El humazo tóxico de Endesa


             

              Las Torres del V Centenario fueron un proyecto ideado para concentrar todos los servicios y dependencias de la Administración del Estado. En teoría se pretendía evitar el pago de onerosos alquileres de organismos administrativos instalados en inmuebles de la ciudad. Las Torres del V Centenario nunca resultaron ser lo que se pretendía. Fueron un fiasco, con un impacto visual demoledor sobre el entorno de histórico de Melilla, con grandes retrasos en las obras y un coste muy elevado. Nunca funcionó el ascensor  panorámico, ni el platillo giratorio para el restaurante y otros servicios de ocio.  Para evitar la quiebra del patronato de Las Torres, se obligó a todos los organismos administrativos del Estado a trasladarse a ellas. algunos ni siquiera lo intentaron. Lo escribí hace tiempo en una entrada, pero lo reescribo nuevamente. El envejecimiento de estos dos edificios es muy acelerado, para el poco tiempo que llevan construídas (1997). En menos del tiempo que llevan edificadas, deberán ser abandonadas, demolidas y buscar un nuevo emplazamiento para las dependencias de la Administración del Estado.

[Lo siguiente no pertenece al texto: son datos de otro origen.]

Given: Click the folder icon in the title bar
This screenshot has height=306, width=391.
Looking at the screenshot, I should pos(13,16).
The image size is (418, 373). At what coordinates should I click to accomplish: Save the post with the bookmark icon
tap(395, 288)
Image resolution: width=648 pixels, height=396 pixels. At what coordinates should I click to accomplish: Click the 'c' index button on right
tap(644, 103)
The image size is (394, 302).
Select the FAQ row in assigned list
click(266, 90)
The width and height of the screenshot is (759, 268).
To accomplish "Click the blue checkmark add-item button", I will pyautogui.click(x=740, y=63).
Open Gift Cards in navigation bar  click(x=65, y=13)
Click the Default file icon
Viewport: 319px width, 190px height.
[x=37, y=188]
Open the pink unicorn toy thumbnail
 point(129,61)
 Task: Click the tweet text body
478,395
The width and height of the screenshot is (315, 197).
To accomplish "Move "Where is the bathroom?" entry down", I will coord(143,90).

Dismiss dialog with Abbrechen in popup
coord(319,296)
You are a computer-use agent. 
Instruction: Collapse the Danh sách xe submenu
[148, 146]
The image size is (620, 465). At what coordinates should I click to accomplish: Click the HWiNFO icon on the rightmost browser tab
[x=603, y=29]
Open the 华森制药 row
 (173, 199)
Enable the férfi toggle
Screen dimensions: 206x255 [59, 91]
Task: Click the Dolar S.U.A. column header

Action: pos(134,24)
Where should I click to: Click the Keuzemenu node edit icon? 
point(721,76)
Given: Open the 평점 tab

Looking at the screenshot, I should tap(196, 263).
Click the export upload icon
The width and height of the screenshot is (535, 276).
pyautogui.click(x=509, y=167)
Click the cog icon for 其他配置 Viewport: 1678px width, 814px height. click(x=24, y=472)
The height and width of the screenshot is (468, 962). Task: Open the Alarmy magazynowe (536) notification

                                           El humazo negro de Endesa

                 Las Torres están orientadas como la Rosa de los Vientos, una de ellas hacia el Norte, la otra hacia el Sur y el pasillo central que las comunica, tiene la orientación Este/Oeste, la de los vientos dominantes de Melilla. Ese hace que la mitad de los días del año, cuando hay temporales de estos vientos, el tránsito por la zona sea difícil y complicado. La vida o el acceso a Las Torres se convierte en un ejercício inhóspito y desagradable. Lo peor, es que cuando el viento sopla desde el Oeste, el humo negro y tóxico de las chimeneas de Endesa, envuelve los edificios creando un ambiente molesto e insano. El hollín de los generadores de gasoil se mete en las vías respiratorias, en los ojos y produce instantáneos dolores de cabeza y afecciones respiratorias de diversa índole.

                 Al espacio existente entre Loas Torres se le conoce como «el pasillo del viento». Es un lugar inhóspito y desagradable en cualquier época del año.